_DATA FOR THE TASK_
________
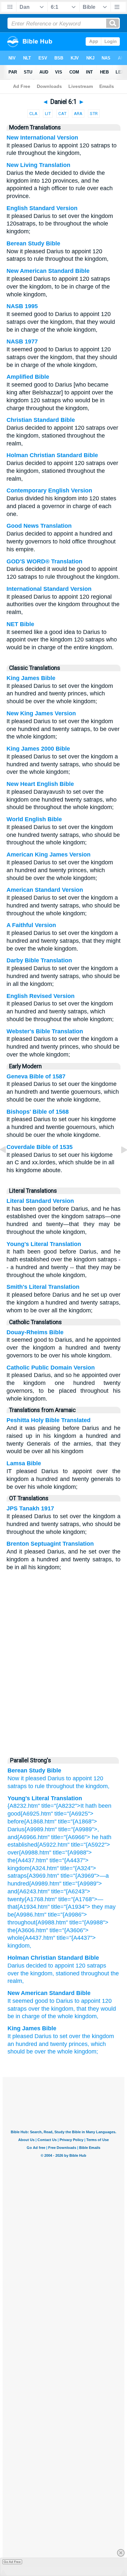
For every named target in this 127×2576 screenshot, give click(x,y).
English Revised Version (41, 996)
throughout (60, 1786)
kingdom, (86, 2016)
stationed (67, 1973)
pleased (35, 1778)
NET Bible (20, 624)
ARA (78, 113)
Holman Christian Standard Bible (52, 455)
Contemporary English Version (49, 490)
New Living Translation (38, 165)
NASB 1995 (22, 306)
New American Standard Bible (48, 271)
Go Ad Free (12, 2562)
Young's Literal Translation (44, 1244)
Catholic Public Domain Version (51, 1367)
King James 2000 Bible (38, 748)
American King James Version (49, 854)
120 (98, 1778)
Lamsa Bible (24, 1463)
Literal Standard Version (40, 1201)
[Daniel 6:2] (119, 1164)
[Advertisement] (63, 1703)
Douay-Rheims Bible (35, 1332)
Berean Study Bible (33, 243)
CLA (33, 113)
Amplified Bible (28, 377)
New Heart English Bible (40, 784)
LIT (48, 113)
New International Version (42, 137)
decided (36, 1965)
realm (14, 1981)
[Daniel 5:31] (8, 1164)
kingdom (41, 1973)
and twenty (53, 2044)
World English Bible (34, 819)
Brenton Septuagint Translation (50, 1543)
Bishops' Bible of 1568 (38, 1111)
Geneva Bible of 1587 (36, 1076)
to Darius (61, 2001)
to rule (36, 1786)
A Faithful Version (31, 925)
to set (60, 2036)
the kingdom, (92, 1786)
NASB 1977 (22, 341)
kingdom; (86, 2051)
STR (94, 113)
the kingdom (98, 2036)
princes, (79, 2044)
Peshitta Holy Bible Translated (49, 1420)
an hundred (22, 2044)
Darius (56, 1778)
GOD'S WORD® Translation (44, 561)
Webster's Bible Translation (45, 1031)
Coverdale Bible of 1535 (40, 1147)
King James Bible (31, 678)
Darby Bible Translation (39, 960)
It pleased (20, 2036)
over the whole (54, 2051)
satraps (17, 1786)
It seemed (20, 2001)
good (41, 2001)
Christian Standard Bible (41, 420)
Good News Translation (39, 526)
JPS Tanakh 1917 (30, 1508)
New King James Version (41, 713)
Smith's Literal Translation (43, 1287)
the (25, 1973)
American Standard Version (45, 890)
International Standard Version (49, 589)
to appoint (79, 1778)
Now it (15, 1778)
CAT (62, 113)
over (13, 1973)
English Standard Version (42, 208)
________
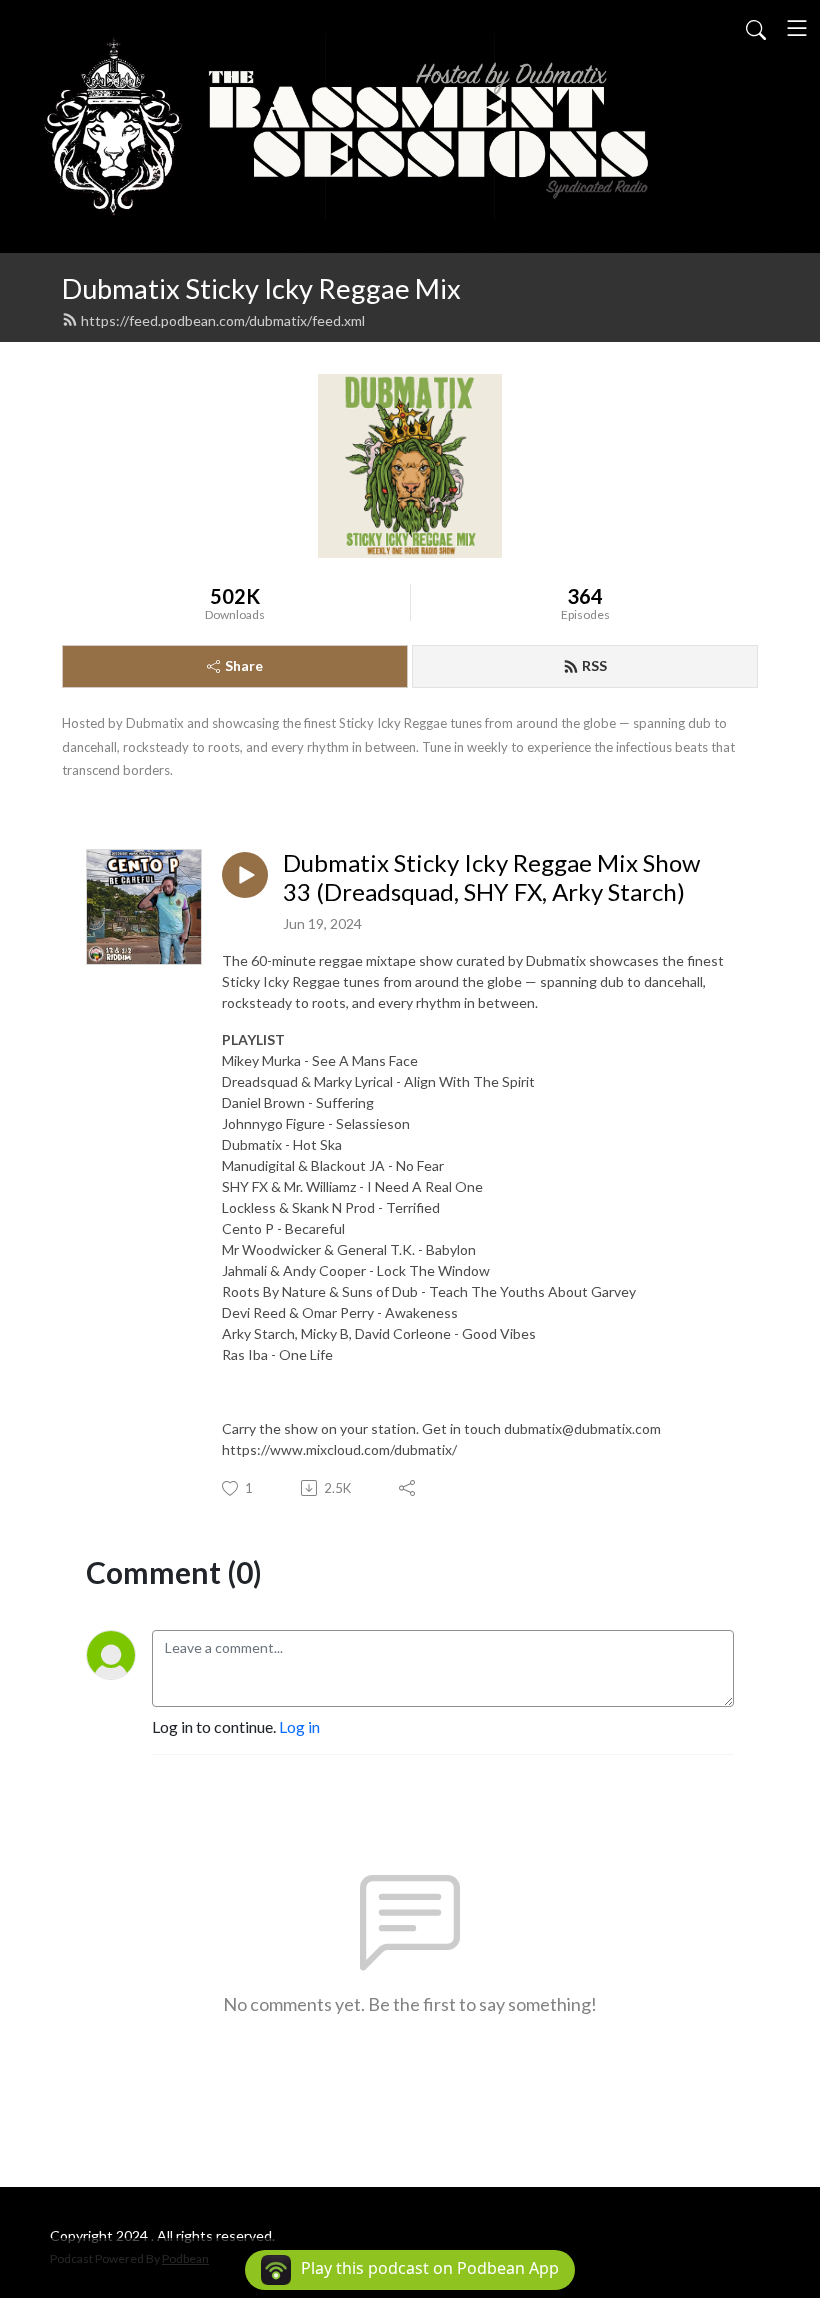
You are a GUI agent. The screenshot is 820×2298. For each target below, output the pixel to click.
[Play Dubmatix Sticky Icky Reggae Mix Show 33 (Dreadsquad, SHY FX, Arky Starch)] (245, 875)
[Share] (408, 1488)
________
_WORK TO COMPLETE_
Among the lines above, repeat exactly those from the line with "Go Ad Free (12, 2562)" to the line with "New Heart English Bible (40, 784)", counting both ends.

_EXERCISE RESULT_
Go Ad Free (12, 2562)
Young's Literal Translation (44, 1244)
Catholic Public Domain Version (51, 1367)
King James 2000 Bible (38, 748)
American King James Version (49, 854)
120 (98, 1778)
Lamsa Bible (24, 1463)
Literal Standard Version (40, 1201)
[Daniel 6:2] (119, 1164)
[Advertisement] (63, 1703)
Douay-Rheims Bible (35, 1332)
Berean Study Bible (33, 243)
CLA (33, 113)
Amplified Bible (28, 377)
New Heart English Bible (40, 784)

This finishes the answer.